Very instructive for the student of social psychology are the constant modifications in the relative behavior of the members


( 229) of sex groups. Because of the perpetual social, economic, and other changes taking place in society, we find the cultural behavior of men and women groups diverging more and more. Frequently they come very close together. Especially instructive are the various transferences of reactions from one sex group to another. For example, the cultivation of the arts in our own civilization is shifting from the male to the female group.

Occupational Reactions.—Occupational collectivities of all varieties constitute definite centers or loci for the development and operation of cultural behavior. Let us suggest the techniques of sailors, plumbers, bankers and agriculturalists, the skills of workers in stone, metal or other materials, as examples of such intrinsic occupational response conventions. The individuals belonging to all these occupational groups possess in addition special linguistic equipments not shared by outsiders; they likewise acquire specific intelligence activities correlated with their unique object institutions. Nor does occupational membership fail to confer upon the individual's behavior, traits of an ideational sort in the form of beliefs and ideas. These distinguish his occupational equipment from the rest of his behavior make-up and at the same time mark him off from the individuals of another group. Familiar illustrations are the particular superstitious reactions of sailors and gamblers and the mythological attitudes of husbandmen.

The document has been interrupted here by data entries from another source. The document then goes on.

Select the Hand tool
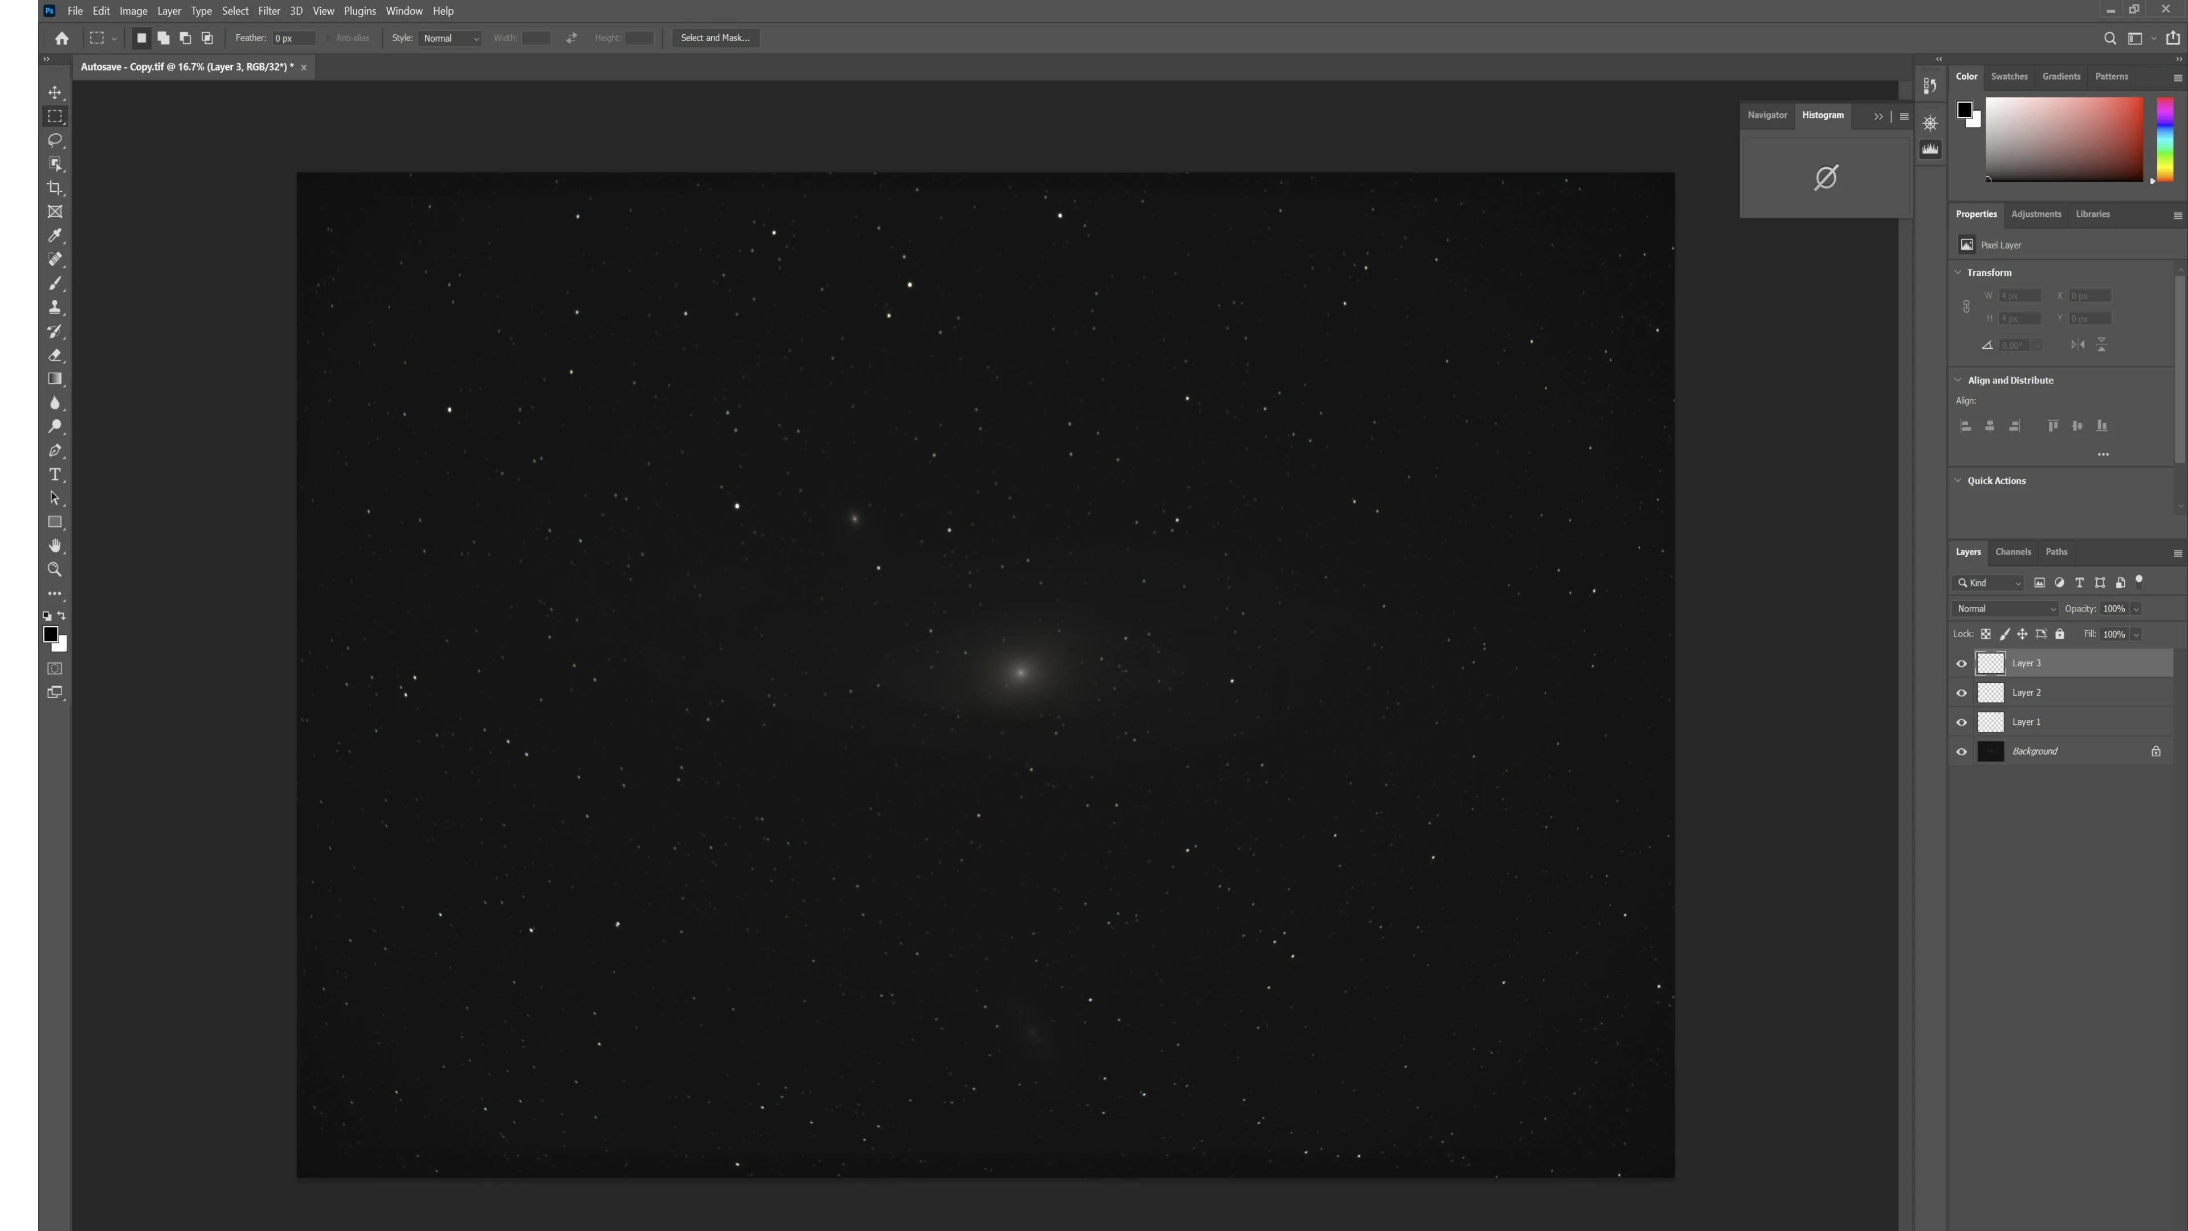The image size is (2188, 1231). click(x=54, y=545)
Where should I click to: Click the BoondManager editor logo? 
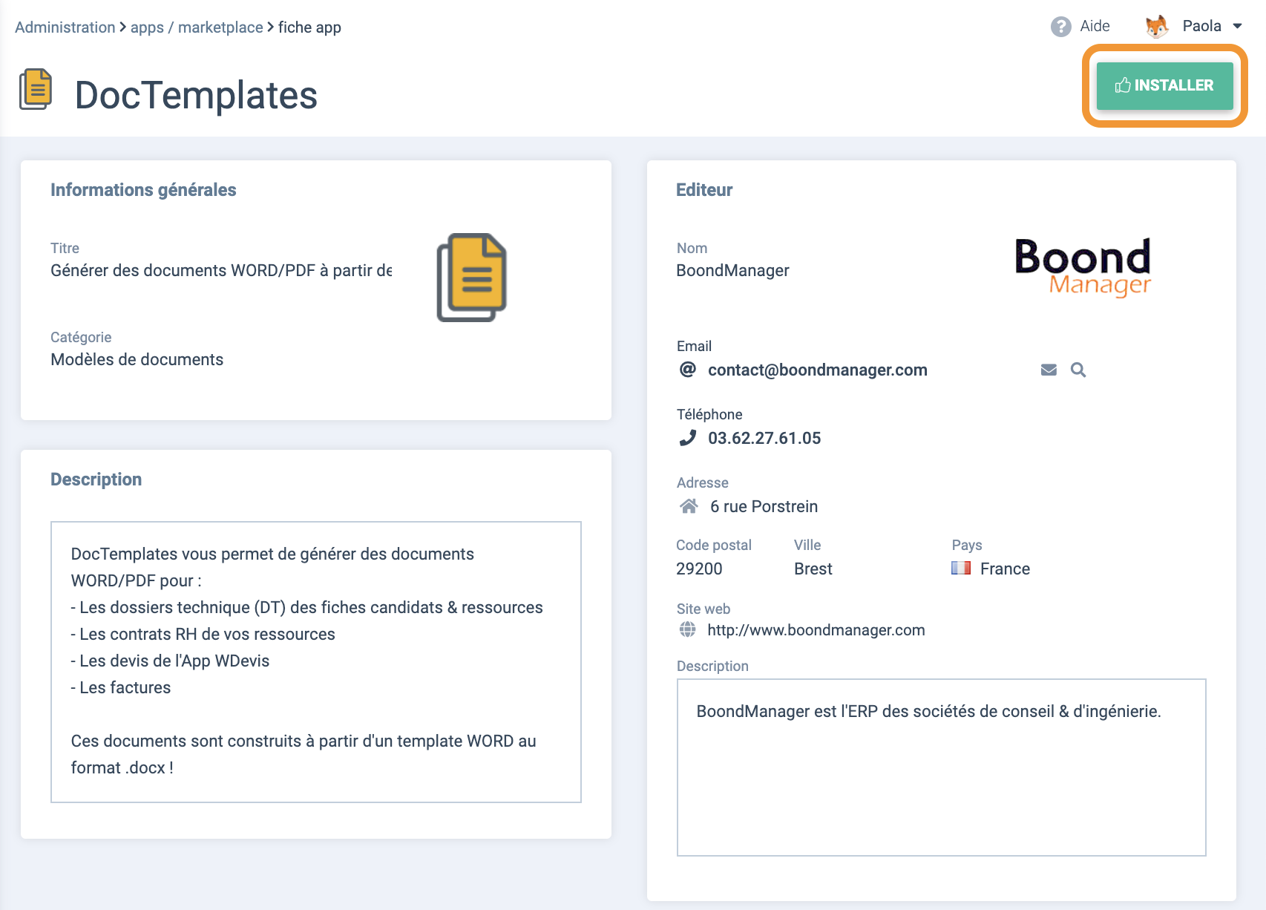click(1083, 267)
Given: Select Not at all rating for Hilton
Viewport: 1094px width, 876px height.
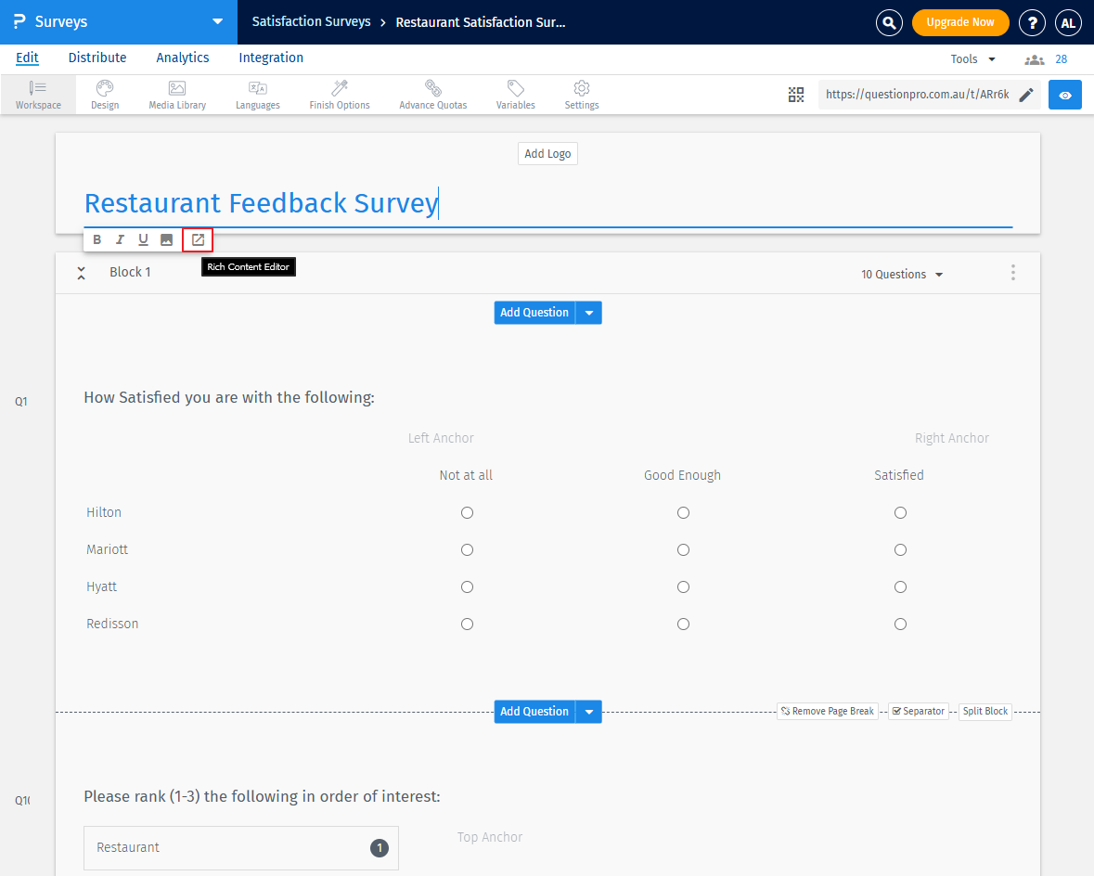Looking at the screenshot, I should [467, 512].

Sport and Play Groups.—No individual is without specific behavior equipments that symbolize his participation in sport and play groups. From contact with the institutions of these units he acquires distinct shared play behavior. Not only does he perform particular conduct in the form of skills, knacks, etc., which are characteristic of each specific group, but also language, ideational, and aesthetic reactions. Golf players, fishermen, horsemen, athletes and hunters have common technical behavior entirely different from each other as members of specific sport collectivities. Their individual


(230) equipments, however, comprise also distinct admiration and worship responses to play and sport institutions as well as numerous aesthetic reactions. The group auspices for these activities constitute definite subdivisions of practically all anthropic systems. It is quite clear then that these play and sport social groups possess a status and distinctness equal to the national and political collectivities which are all too frequently regarded as the exclusive reactional associations.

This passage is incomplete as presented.